Zane Hengsperger, founder and CEO of Nox Metals is focused on fixing one of manufacturing’s most overlooked bottlenecks; getting raw material fast, reliably, and without friction.
In this episode of Just Gonna Send It, Jim and Zane walk through his path from growing up around a machine shop to a brief run in tech, and ultimately back into manufacturing to build something of his own. They get into why software alone is not enough, how applying technology to simple processes creates real leverage, and what it actually takes to stand up a physical operation from scratch. From buying and rigging a massive saw to running the shop themselves after hours, it is a conversation about moving fast, learning by doing, and building where it matters.
In this episode of Just Gonna Send It, Jim Belosic sits down with Zane Hengsperger, founder and CEO of Nox Metals. Zane is known online for talking about reindustrializing America, but this conversation goes deeper than manufacturing talking points. He shares how a childhood interest in filmmaking, time around his dad’s machine shop, a brief stop in tech, and a growing obsession with industrial capacity all led him to build a modern metal service center designed for speed, software, and real factory impact.
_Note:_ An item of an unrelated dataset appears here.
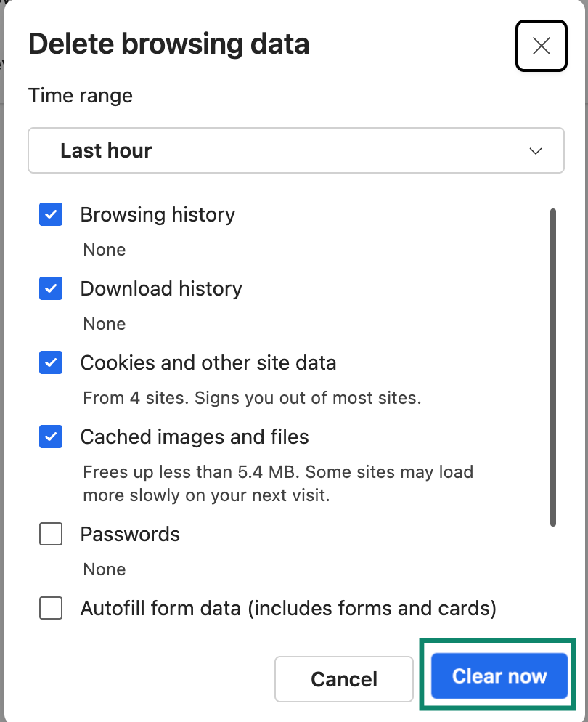Disable Download history deletion
The width and height of the screenshot is (588, 722).
tap(50, 288)
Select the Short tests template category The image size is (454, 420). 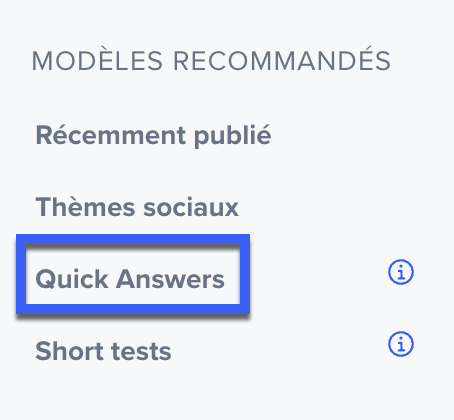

Before metal, Zane wanted to be a director. He spent his early years filming skate clips, making short videos, and learning how to edit and tell a story. That creative instinct never really went away. It just followed him into manufacturing, where content, distribution, and taste became part of how he thinks about building companies and getting people excited about hard tech.
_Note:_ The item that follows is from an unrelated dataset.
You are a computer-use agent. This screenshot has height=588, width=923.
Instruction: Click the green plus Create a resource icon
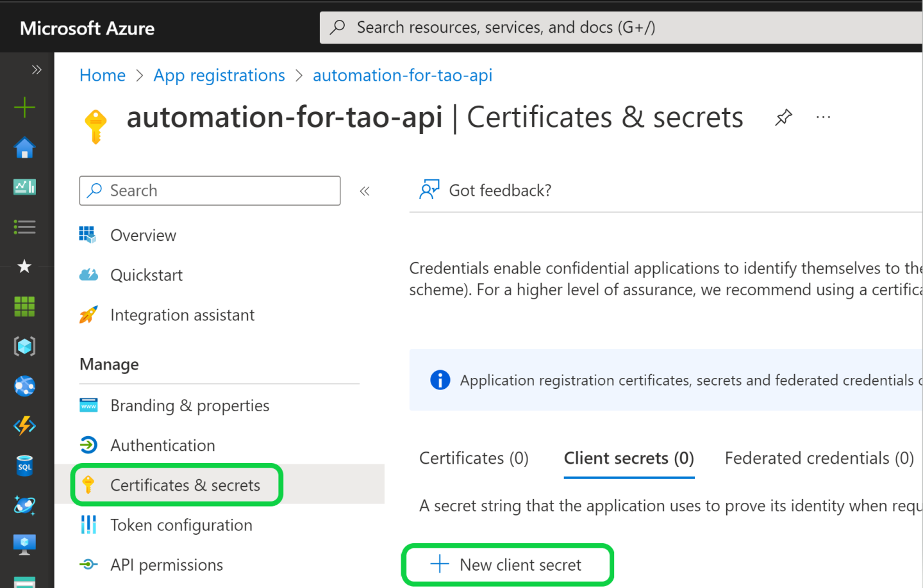(24, 107)
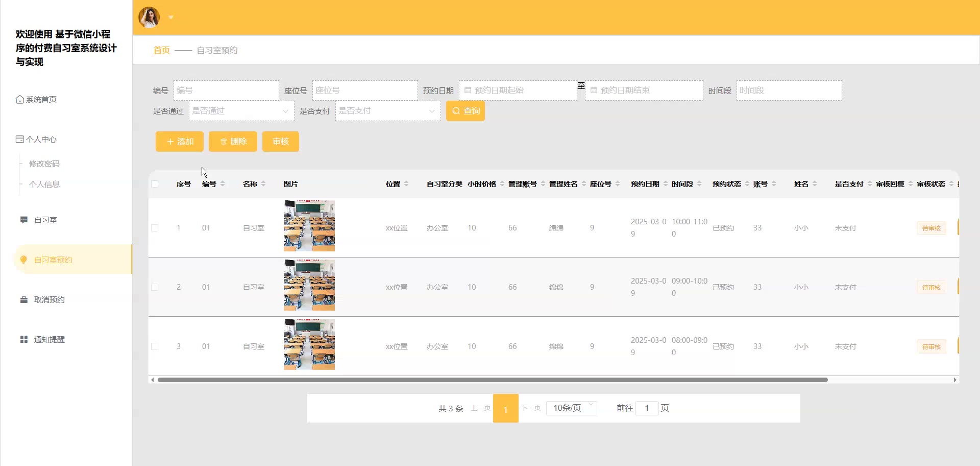Select 自习室预约 menu item

[53, 260]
Zane’s dad owned a machine shop, so his first jobs were not glamorous. He started by scrubbing floors, then worked his way into machine operation, delivery trucks, cranes, forklifts, and all the random tasks that come with a small shop. At the time it just felt like work. Looking back, it gave him a front row seat to how real manufacturing businesses run, and how much opportunity exists when you understand the basics.
Zane studied economics, partly because it felt broad and flexible, but says knowing what he knows now, he would probably have chosen computer science. After college he briefly joined Uber, where he learned how much energy he could bring to a fast growing company, but quickly realized he wanted more ownership and impact. That pushed him into his first startup, a software company focused on simplifying ad buying for physical advertising spaces like billboards and stadiums. The business found customers, but eventually Zane sold his stake and moved on.
The shift back into manufacturing happened when he started spending time in a factory again and realized how much he missed the physical world of making things. Books, conversations, and broader trends around industrial decline pushed him to think bigger about American manufacturing. Instead of building more software disconnected from physical products, he wanted to work on a problem that mattered to real factories and real supply chains.
That led Zane to Delta 70, a custom rack manufacturer, where he became deeply involved in day to day operations. He spent a year in the business, learning the rhythms of a shop, helping lead a team, and seeing firsthand where cost, lead time, and material sourcing created pain. The more he looked at the numbers, the more one problem kept standing out: getting metal was still too slow, too manual, and too painful.
Nox started with a simple question. Why is buying metal still this hard? Zane saw that service centers were critical to manufacturing, but still operated with huge amounts of friction. Quotes took too long, decisions were too manual, and customers often had to wait days just to get an answer. His idea was to build a modern metal service center where software handles the complexity and customers get what they need faster and more easily.
Zane describes Nox as a metal service center, but the real differentiator is software. The company is designed to quote quickly, estimate jobs intelligently, optimize material usage, and eventually predict customer demand before customers even place the order. Instead of treating software like an add on, Nox is being built around the idea that code should solve every painful operational problem possible, from quoting to nesting to inventory decisions.
As Zane started talking publicly about the problem, his posts caught the attention of Y Combinator. That turned into a fast moving process, an acceptance, and a near immediate flight to San Francisco. He joined the batch while Nox was still taking shape, and used that momentum to sharpen the vision, raise support, and push the company forward while still handling the realities of setting up a physical operation.
In the early days, the Nox team handled everything. They sold during the day, worked on software, managed operations, then put on shop gear in the evening and cut metal themselves. That blend of startup urgency and factory discipline shaped the culture early. The business was not built from a spreadsheet alone. It was built by actually moving material, running the saw, and staying close to the work.
At its core, Nox is about making raw material easier to access for American manufacturers, especially the companies too small to get white glove treatment from traditional service centers but too important to keep waiting around for quotes and lead times. Zane believes one of the biggest gaps in reindustrialization is not flashy robotics or futuristic slogans, but simply making the basics more available, more efficient, and more responsive.
Zane Hengsperger joins Jim to share how a mix of early shop exposure, time in tech, and a growing focus on industrial capacity led him to start Nox Metals. The conversation follows his path from software back into manufacturing, where he saw firsthand how slow and painful sourcing metal still is. They break down how Nox is building a modern service center powered by software, what it took to get the operation off the ground, and why solving simple, foundational problems can have an outsized impact on the future of manufacturing.